The story has now reached Tuesday 7 September 2010 and I am writing this almost exactly three weeks after the event.
Even bad days are a mixture. Maybe it is the inner knowledge we have that this is so that enables us to rise at all from our beds each morning. So it was that I awoke to the prospect of a gentle morning’s work at home, to be followed by a quiet drive in the early afternoon into the leafy Surrey suburbs, rather than to the usual torrid hack into the bowels of the City followed by the increasingly effortful climb up the ramp out of Bank Tube and into the rushing masses on Lombard and Fenchurch Streets.
I wish I could report to my bosses that my morning was more than usually productive as a result of these auspicious circumstances, but this turned out not to be the case, as every intuition told me that my appointment this afternoon was likely to be of an unusually serious nature. Nevertheless, clinging to my waning hope that iron pills would be the order of the day, rather than any other more potent remedy, I was able to do some work before the time inevitably arrived for a snack lunch and departure.
As I was driving to an unfamiliar place, I relied on sat nav, which I succeeded eventually in bending to my will, that being the normal pattern of my working relationship with the device. The hospital car park is (as I have since discovered) constantly full and so I was slightly late for the appointment, which was at 2pm. I telephoned from the car park to make sure that the doctor would know I was at least in the grounds, but need hardly have bothered as it appeared, when I reached reception, that I was the only person on the list that afternoon, my mood having by that time been further subdued by seeing the label on the wall identifying the clinic by its actual title of “Haematology-Oncology”.
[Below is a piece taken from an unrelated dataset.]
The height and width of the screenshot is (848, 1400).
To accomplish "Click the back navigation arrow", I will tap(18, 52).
After the tiniest of intervals the specialist ushered me quietly into her consulting room, which was pleasant and spacious enough, containing several chairs and her desk (with inevitable computer) as well as an examination couch. We shook hands, sat down and she proceeded to deliver her uncomfortable news with admirable skill, swiftness and clarity. After briefly confirming that my haemoglobin was indeed low—9.8, whereas 13 would be normal, thus confirming that I was anaemic—she moved to mention of my white cells, at which point I lost full control of my feet, which started to shuffle restlessly back and forth across the pleasant green carpet.
I said, “I don’t like the sound of this" but the good woman would not be deterred by my obvious distress from the admirable directness of her ensuing communications, which were to the effect that the white-cell counts and the presence in significant amounts of a particular protein pointed in the direction of a rare, specific, but treatable, condition. At this point, I calmed down somewhat, although it was clear by now that my normal foundations were sliding beneath me and that my inner world was tilting at such a strange angle that its landscapes would never now appear as they had before and that I would soon be in search of new vantage points and places of safety.
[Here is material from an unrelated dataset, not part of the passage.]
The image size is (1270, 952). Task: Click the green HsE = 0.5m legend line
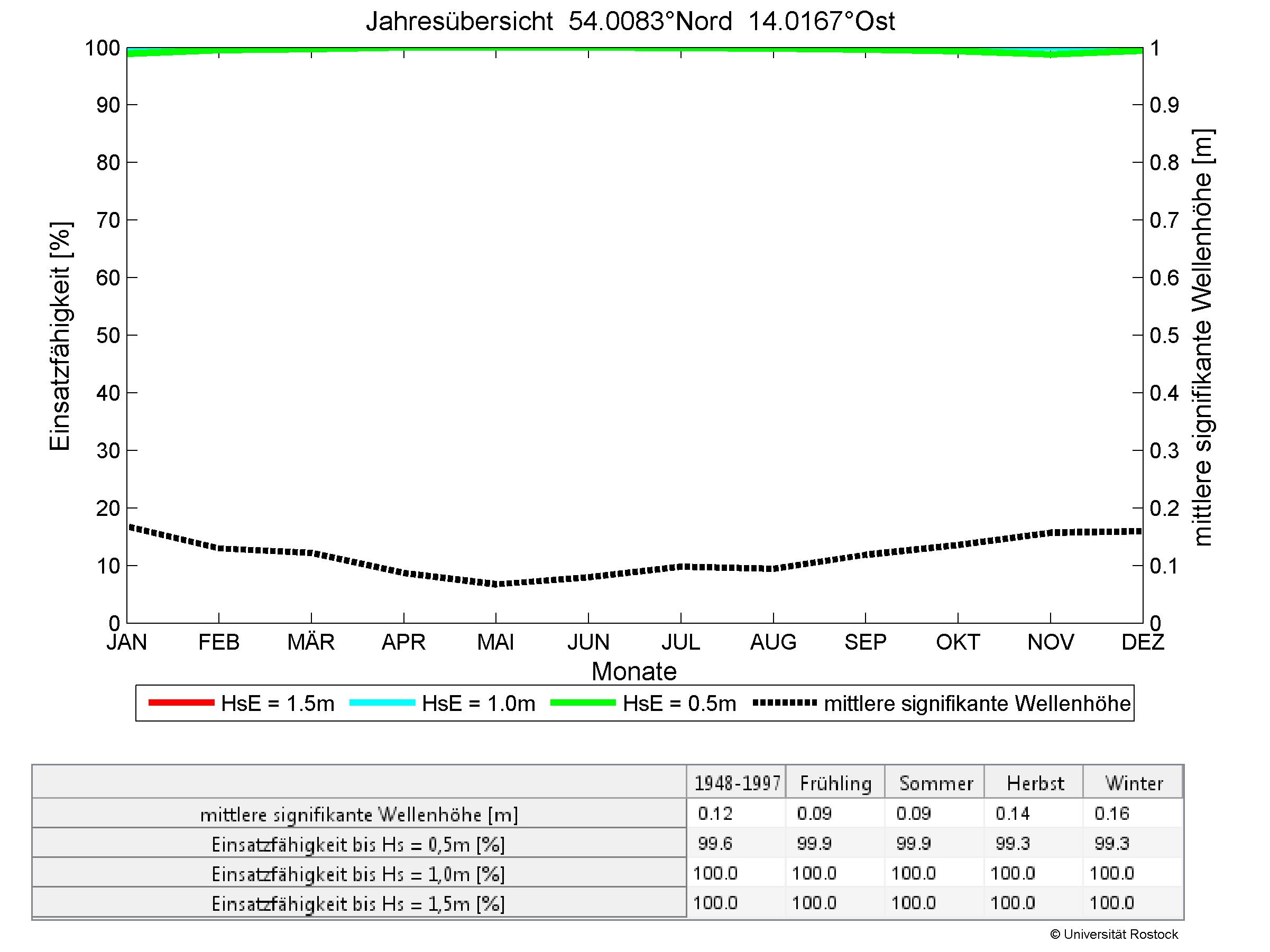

I asked whether treatment would be sufficient to eradicate the disease and she wasted no time in making it clear to me that a pattern of remission and recurrence would be the norm, as we were dealing with cancer. Before this the only forms of “liquid” cancer I had known of were leukaemias and the three cases known to me personally, one in a particularly dear friend, had all been fatal. With the speed and lucidity that was eliciting my growing admiration, the doctor assured me that my condition was not that ‘L’ word but another: lymphoma. To give it its full name, the diagnosis was Waldenström Macroglobulinaemia, so we will with a measure of relief call it “WM”, one of 20 so-called non-Hodgkin lymphomas. Slow developing, it had probably been building up in my system over the last five years to the point where it was now declaring itself in symptoms such as: exhaustion, breathlessness, night sweats, blurred vision, dizziness, mental confusion and impaired concentration. Although she seemed slightly surprised that the extent of my symptoms had not led me to seek advice some months before, rather than leaving detection to the random timing of a routine blood test, she told me that now was the stage at which treatment would normally be started.
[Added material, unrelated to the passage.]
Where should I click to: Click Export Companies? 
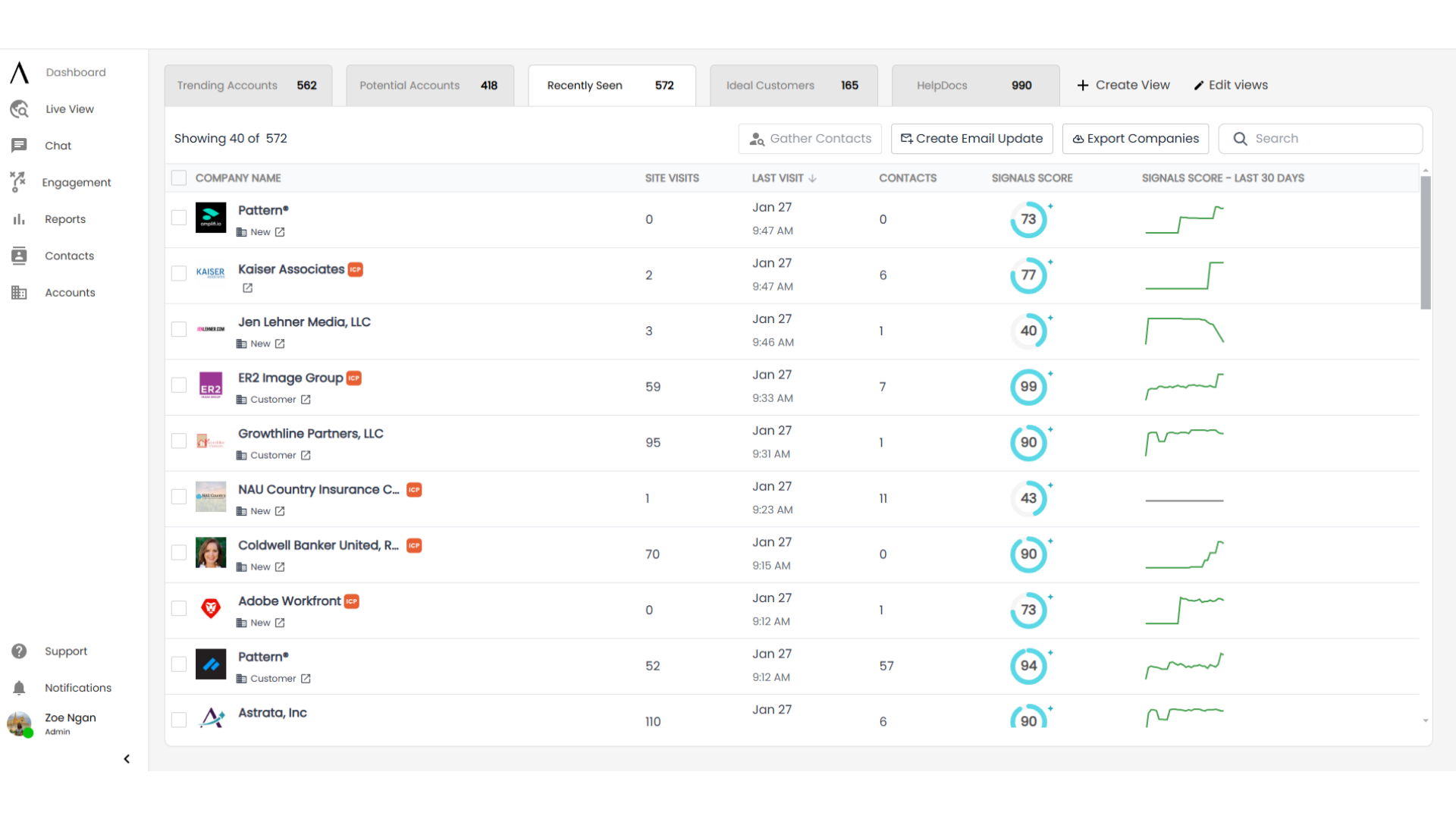(1134, 139)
She said that a bone marrow biopsy would be needed to confirm the diagnosis, which she should be able to confirm in a couple of days and so we would meet again then. For the moment, she would need to take more blood and give me a brief physical examination for swollen glands. So for the second time in five days I felt a needle go into the skin of my inner elbow as I clenched my fist to make the giving vein palpable, this time giving two samples, each rather larger than the little offering I had so blithely donated to the system on the previous Friday. The specialist’s cool, calm hands swiftly identified an enlarged spleen as well as some palpable glands under my left armpit. Some time within the next 10 days I would be having a CT scan, which should reveal the full extent of swelling in my lymphatic system, a circuit whose vital importance remains in inverse proportion to the meagreness of my understanding of its activities and functions. She assured me in the meantime that my liver and kidneys did not appear to be compromised and that my blood platelets were showing no signs of disease.
My business at the hospital that day was indeed far from over (bone marrow biopsy needed, remember?) but I am going to continue the narrative in another entry, which I will begin very soon. In the meantime, what better company for me to leave you in than that of the good Doctor W himself?
|Dr Jan Gosta Waldenström (1906-1996)|
Seen here in 1944, he identified the common elements of WM from two similar patients he encountered that year. To think I had imagined a Professor Calculus-type lurking behind pebble spectacles!